Marc Le Fur, député (UMP) du Morbihan
« Nous avons déjà les instruments suffisants »
« Etant moi-même basco-béarnaise, je comprends qu’on veuille valoriser les langues régionales. Mais nous avons déjà les textes suffisants pour le faire, et ce, sans porter atteinte à la Constitution. Ainsi, 274 000 élèves apprennent une langue régionale, soit 24 % de plus depuis 2010 ! L’Education nationale fait de gros effort avec 570 professeurs de langue régionale rémunérés par l’Etat. Aller plus loin signifierait prendre en charge des enseignants qui ne feront que ça. Quant à publier des actes administratifs des services publics en langue régionale, la loi autorise déjà les documents bilingues dans tous les services publics.
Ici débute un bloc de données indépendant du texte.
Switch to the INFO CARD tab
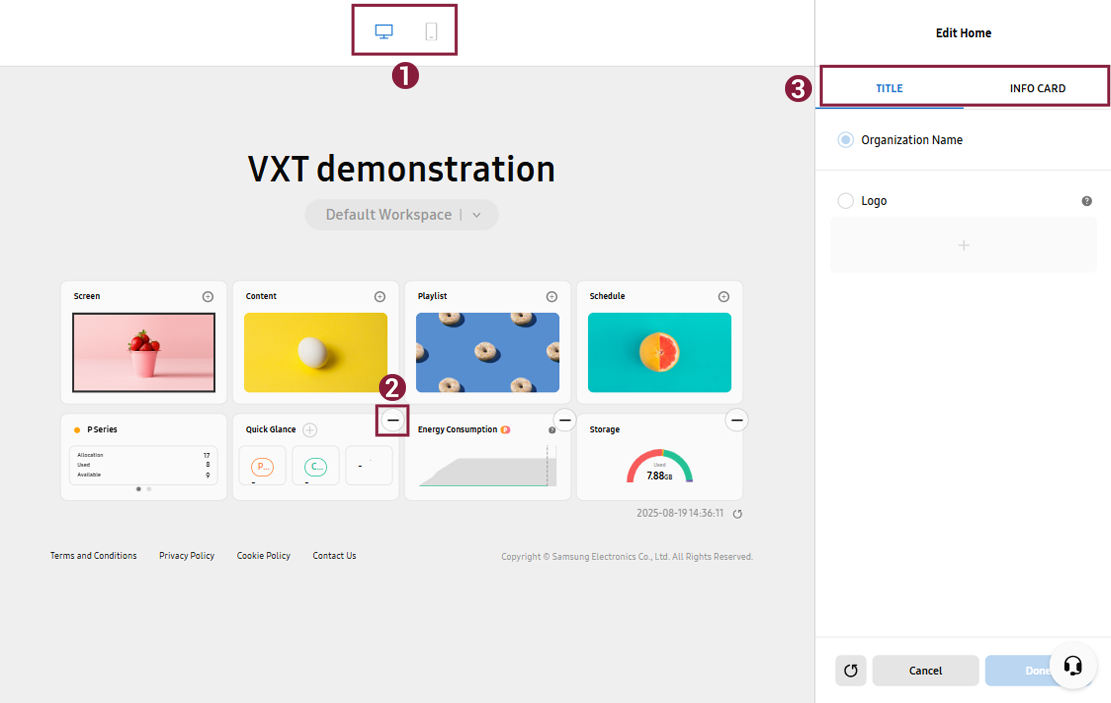1111x703 pixels. 1037,88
Qu’en sera-t-il du testament du grand-père rédigé en breton et qui ne peut être lu par le petit-fils auvergnat ? La seule demande recevable est celle de renforcer les moyens là où il y a une demande. »
Marie-Françoise Bechtel, députée (MRC, app. PS) de l’Aisne
« Une sécurisation juridique nécessaire »
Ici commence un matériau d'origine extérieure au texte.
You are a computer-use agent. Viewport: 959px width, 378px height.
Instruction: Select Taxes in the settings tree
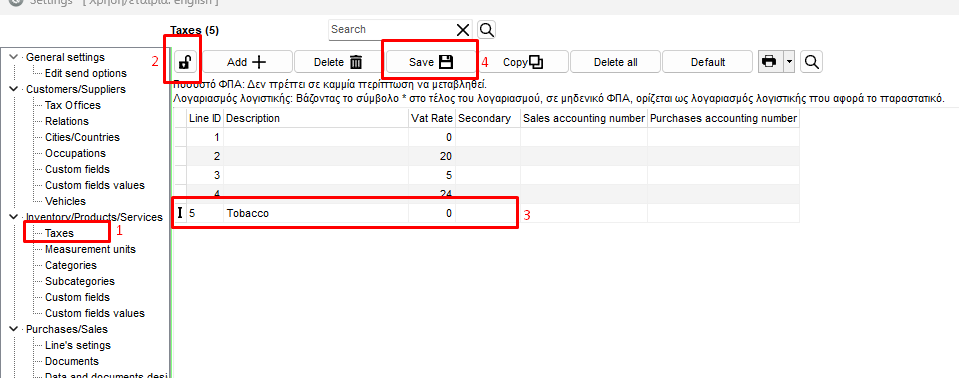tap(59, 233)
Les outils existants pour développer les langues régionales, comme les offices régionaux, restent limités. Et il n’y a pas de sécurisation juridique, notamment pour l’affichage bilingue des panneaux toponymiques ! Quant à l’enseignement, si la demande d’ouverture de classes bilingues est forte, l’administration ne remplit pas son rôle en formant trop peu d’enseignants, faute de places aux concours. La charte aurait aussi pour intérêt qu’on n’oblige pas deux personnes à parler le français dans les services publics, centre des impôts ou Pôle emploi, quand elles ne peuvent communiquer que par la langue régionale, comme le créole, langue vernaculaire dans les DOM. Le coût, pour l’enseignement est négligeable, car il ne s’agit pas d’ajouter des heures mais seulement d’avoir un enseignant bilingue. »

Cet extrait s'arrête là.